>> Start TEXT

Friday, January 20 | 4PM | War Memorial Plaza: The Schools Not Jails Recreation Occupation!

Celebrate the end of a successful week of action with the Schools Not Jails Occupation! Please forward widely!

On Monday, January 16, in honor of Martin Luther King Day, the Schools Not Jails Occupation took to the streets of Baltimore, brought public attention to the struggle against the State of Maryland’s plan to build a $104 million youth jail in East Baltimore – the budget for which could easily supplement and expand the City of Baltimore’s education funding, and prevent our recreation centers from being closed or privatized. We entered the site of the proposed detention center, and built a little red schoolhouse on the empty lot, to symbolize our desire for a city that prioritizes Schools, not Jails. On Wednesday, governor Martin O’Malley released his 2014 budget, and conspicuously absent is the $104 million to build the youth jail – this is a reason to celebrate! But we also need to keep the pressure up on our city and state government to re-priortize the allocation of public funds for constructive aims: we want education, not incarceration; prevention, not detention!

>> End TEXT
>> Start DATA SEGMENT

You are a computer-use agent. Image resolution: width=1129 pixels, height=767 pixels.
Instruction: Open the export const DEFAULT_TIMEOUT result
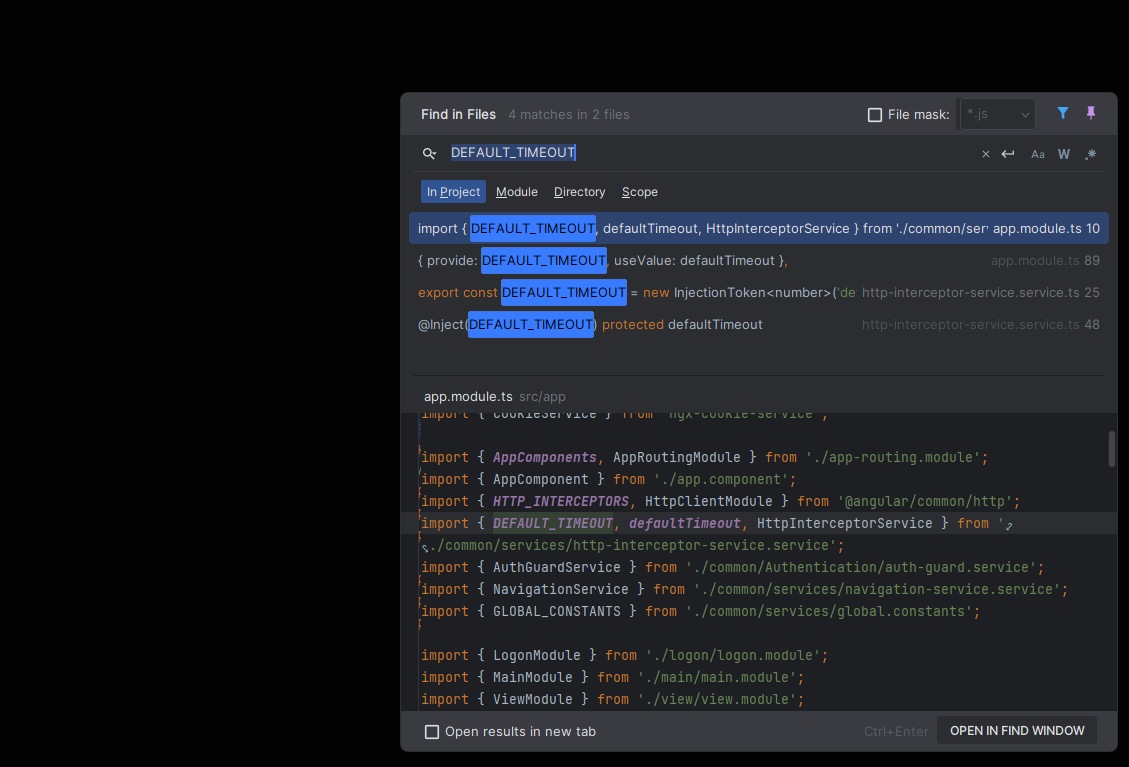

>> End DATA SEGMENT

▸ WRITTEN INSTRUCTION: Pick up the Schools Not Jails announcement after its final sentence and carry it forward.

▸ THE OUTPUT:
On Friday, January 20, to celebrate a successful week of action, we will converge at War Memorial Plaza (in front of City Hall) at 4PM for Baltimore’s first Public Recreation Day! Bring footballs, art supplies, hula hoops, jump ropes, books and other creative activities; let’s turn War Memorial Plaza – which is public property – into a recreation center for the afternoon, and welcome the citizens of Baltimore for an hour (or two) of good, high-energy, fun as we demonstrate what the alternatives to a youth detention center could look like.

At 7PM, at 2640 Saint Paul Street, Schools Not Jails will host a workshop on participatory alternatives to the city’s proposed austerity measures, in preparation for the mayor’s open budgeting hearing on the morning of January 21, at Cylburn Arboretum. The workshop and the mayor’s budget hearing are open to all interested Baltimore residents!

For more information, visit | Bring friends & family – this is our time for recreation and celebration!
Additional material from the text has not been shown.